WHAT YOU SHOULD DO — From the line with "キャリア・教育 (131, 22)" to the final line of the records, every line is to be duplicated exactly, both of those lines included.
EXERCISE DATA section start
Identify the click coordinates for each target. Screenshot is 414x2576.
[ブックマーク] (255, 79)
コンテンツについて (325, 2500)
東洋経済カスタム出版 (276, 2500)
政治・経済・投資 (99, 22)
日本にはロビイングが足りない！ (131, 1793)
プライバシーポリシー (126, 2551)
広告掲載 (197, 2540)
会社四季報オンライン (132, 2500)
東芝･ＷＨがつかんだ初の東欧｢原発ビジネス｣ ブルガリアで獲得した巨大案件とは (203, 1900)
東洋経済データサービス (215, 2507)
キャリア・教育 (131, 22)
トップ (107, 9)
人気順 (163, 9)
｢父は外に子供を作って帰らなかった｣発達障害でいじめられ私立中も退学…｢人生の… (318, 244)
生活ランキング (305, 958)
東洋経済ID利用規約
EXERCISE DATA section end
YOUR RESPONSE —
キャリア・教育 (131, 22)
トップ (107, 9)
人気順 (163, 9)
｢父は外に子供を作って帰らなかった｣発達障害でいじめられ私立中も退学…｢人生の… (318, 244)
生活ランキング (305, 958)
東洋経済ID利用規約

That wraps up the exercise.